Il tema è entrato anche nella retorica e nei piani di Joe Biden, un presidente dalle posizioni moderate che pure ha riproposto l’idea che i ricchi debbano pagare più tasse. Nel suo discorso sullo Stato dell’Unione del 2023 ha detto che «nessun miliardario dovrebbe pagare un’aliquota fiscale più bassa di un insegnante o un pompiere» e ripete spesso che è il momento che i ricchi paghino la loro «giusta parte».

Benché la retorica di Biden sia più moderata rispetto allo slogan di “tax the rich”, il presidente americano ha fatto numerose proposte piuttosto radicali per tassare di più i ricchi, nel tentativo di ridurre le disuguaglianze e di aumentare le entrate per importanti programmi governativi di previdenza sociale. Tra queste: un’imposta patrimoniale del 20 per cento sulle famiglie con patrimoni da oltre 100 milioni di dollari; un’imposta minima del 15 per cento sulle grandi società; l’aumento dell’aliquota fiscale dal 37 al 39,6 per chi guadagna più di 400mila dollari all’anno, che abrogherebbe il taglio delle tasse voluto da Donald Trump nel 2017; l’aumento dell’aliquota per i redditi da capitale dal 20 al 39,6 per cento nel caso in cui superino 1 milione di dollari.

Queste proposte non hanno tuttavia trovato un appoggio politico per diventare legge, visto che dalle elezioni di metà mandato del novembre 2022 la Camera non è più a maggioranza Democratica. Le discussioni per approvare un aumento delle tasse federali sui più ricchi erano state complesse anche prima, quando il partito di Biden controllava con una maggioranza molto limitata entrambe le camere, ma di fatto non sono nemmeno cominciate. Nonostante questo nei suoi discorsi Biden punta molto sulla retorica della riduzione delle disuguaglianze e sulla tassazione dei più ricchi, che ritiene un messaggio efficace sul piano politico.
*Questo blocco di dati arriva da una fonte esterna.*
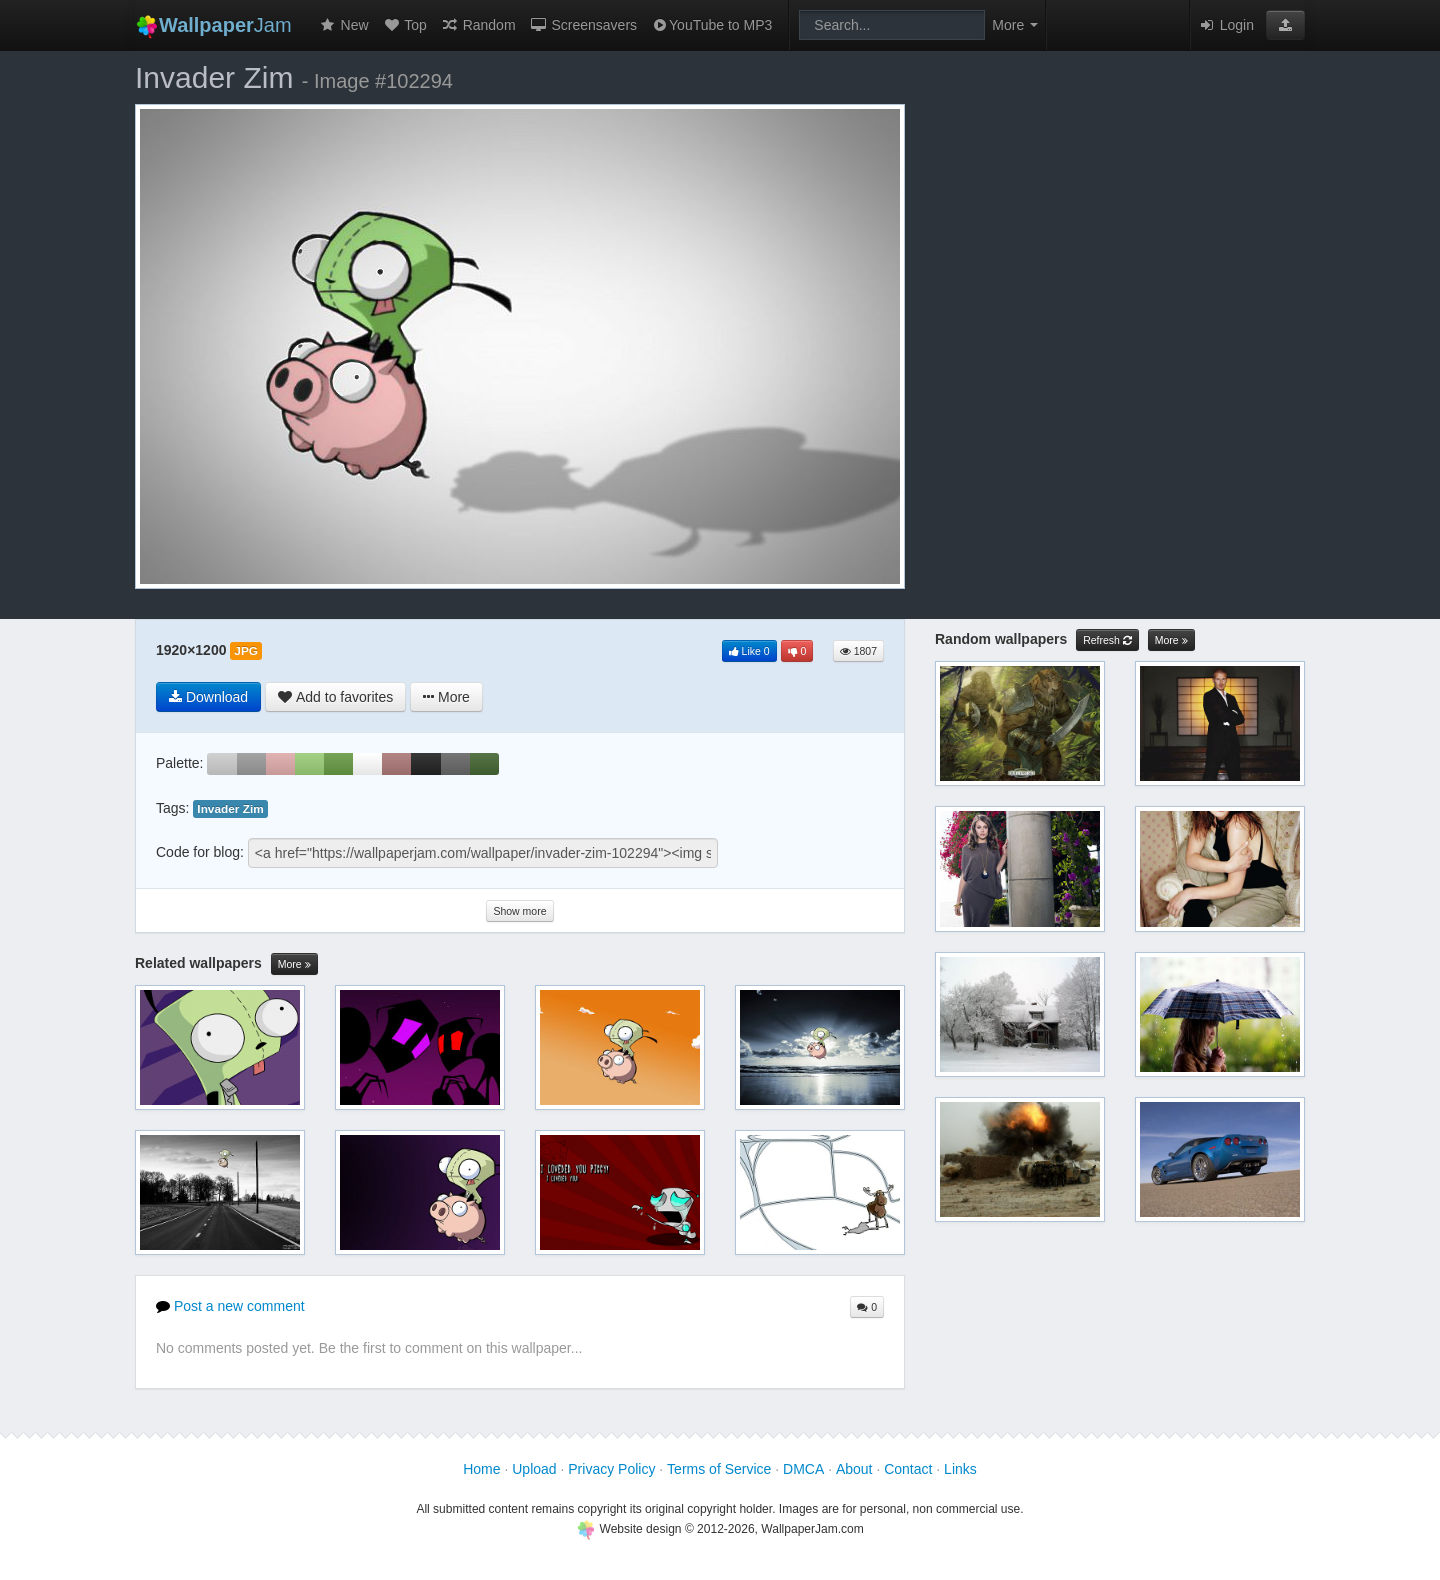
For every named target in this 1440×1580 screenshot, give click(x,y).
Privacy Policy (611, 1469)
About (854, 1469)
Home (481, 1469)
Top (405, 25)
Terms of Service (719, 1469)
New (344, 25)
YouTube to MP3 (711, 25)
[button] (1285, 25)
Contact (908, 1469)
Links (960, 1469)
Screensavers (583, 25)
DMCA (803, 1469)
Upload (534, 1469)
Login (1226, 25)
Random (478, 25)
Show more (519, 911)
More (294, 964)
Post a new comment (230, 1306)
A livello dei singoli stati però c’è un nascente movimento politico trasversale su questo tema, che sta tentando di raggiungere risultati concreti. Per esempio nello stato di Washington è stata introdotta nel 2021 un’imposta sui guadagni derivanti dalla vendita di strumenti finanziari: se si ottiene un profitto vendendo azioni e obbligazioni, questo profitto viene tassato al 7 per cento. A fine 2022 gli elettori del Massachusetts hanno modificato la Costituzione statale con un referendum per introdurre una tassa aggiuntiva del 4 per cento su tutti i redditi sopra 1 milione di dollari. E in otto stati ci sono stati progetti di legge per riformare i sistemi fiscali più iniqui.